▸ SET TASK 1:
List the films that the Zikhona Mda profile names as those she is best known for.
▸ SET TASK 2:
Reproduce the part of the Zikhona Mda profile starting with "- Born: Zikhona" and going on through "(5 ft 5 in)".

▸ PASSAGE TO READ:

>> Start

- Born: Zikhona Mda 11 March Cape Town, South Africa
- Occupations: Actress, Voice-over artist, Fashion designer, Scriptwriter, Production coordinator
- Years active: 2003–present
- Height: 1.65 m (5 ft 5 in)

= Zikhona Mda =

South African actress and presenter

Zikhona Mda (born 11 March) is a South African actress, voice-over artist, fashion designer and yoga instructor. She is best known for the roles in the films such as Goodbye Bafana, Vagrant Queen, and Amaza. She has also worked as a scriptwriter and production coordinator.

>> End

[Data extracted from a collection]
>> Start

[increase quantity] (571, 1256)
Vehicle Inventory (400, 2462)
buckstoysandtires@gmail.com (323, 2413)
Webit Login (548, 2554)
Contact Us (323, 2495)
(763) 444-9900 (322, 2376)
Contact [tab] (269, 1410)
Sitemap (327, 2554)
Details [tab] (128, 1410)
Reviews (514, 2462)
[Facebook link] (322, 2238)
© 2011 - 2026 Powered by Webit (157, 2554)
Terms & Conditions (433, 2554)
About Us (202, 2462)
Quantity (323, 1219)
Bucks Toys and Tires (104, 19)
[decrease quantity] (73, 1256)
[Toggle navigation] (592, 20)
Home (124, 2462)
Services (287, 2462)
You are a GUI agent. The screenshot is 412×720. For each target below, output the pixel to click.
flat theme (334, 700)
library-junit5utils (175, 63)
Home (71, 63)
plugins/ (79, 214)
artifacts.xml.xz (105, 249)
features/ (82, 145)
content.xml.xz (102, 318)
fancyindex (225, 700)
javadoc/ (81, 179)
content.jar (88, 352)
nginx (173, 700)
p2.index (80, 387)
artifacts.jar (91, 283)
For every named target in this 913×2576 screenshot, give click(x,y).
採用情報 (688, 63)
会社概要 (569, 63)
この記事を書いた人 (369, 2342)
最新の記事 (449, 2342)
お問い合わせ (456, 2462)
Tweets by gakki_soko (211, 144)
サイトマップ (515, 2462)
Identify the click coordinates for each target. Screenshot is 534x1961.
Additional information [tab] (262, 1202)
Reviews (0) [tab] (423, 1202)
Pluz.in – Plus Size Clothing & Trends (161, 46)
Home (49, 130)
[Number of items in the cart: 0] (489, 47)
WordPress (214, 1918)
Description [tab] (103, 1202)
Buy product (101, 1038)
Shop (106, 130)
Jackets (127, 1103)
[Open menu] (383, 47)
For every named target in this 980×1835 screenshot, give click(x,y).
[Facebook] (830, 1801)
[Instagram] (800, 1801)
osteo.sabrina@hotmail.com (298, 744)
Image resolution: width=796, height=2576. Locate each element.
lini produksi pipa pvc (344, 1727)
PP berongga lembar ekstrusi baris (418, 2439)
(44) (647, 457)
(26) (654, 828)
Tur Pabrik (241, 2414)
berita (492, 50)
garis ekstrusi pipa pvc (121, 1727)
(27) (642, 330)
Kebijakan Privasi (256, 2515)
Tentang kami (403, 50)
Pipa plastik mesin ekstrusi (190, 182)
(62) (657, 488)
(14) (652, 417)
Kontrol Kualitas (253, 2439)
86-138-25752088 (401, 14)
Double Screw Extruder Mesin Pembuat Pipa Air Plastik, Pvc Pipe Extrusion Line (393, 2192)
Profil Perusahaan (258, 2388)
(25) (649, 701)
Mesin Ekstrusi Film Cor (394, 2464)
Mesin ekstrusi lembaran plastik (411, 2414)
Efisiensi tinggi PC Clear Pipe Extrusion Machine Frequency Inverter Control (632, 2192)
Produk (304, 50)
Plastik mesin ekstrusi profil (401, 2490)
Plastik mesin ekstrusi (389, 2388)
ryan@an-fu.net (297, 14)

>> End

▸ WORKED SOLUTION 1:
Goodbye Bafana, Vagrant Queen, Amaza

▸ WORKED SOLUTION 2:
- Born: Zikhona Mda 11 March Cape Town, South Africa
- Occupations: Actress, Voice-over artist, Fashion designer, Scriptwriter, Production coordinator
- Years active: 2003–present
- Height: 1.65 m (5 ft 5 in)